→ DIRECTIONS FOR THIS TASK: Turn each line of the material below into an item of a numbered list, leaving out any blank lines.
┌────────
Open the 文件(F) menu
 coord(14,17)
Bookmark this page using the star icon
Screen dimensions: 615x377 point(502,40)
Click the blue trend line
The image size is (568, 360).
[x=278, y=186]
└────────
→ RESULT OF THE EXERCISE:
1. Open the 文件(F) menu
2.  coord(14,17)
3. Bookmark this page using the star icon
4. Screen dimensions: 615x377 point(502,40)
5. Click the blue trend line
6. The image size is (568, 360).
7. [x=278, y=186]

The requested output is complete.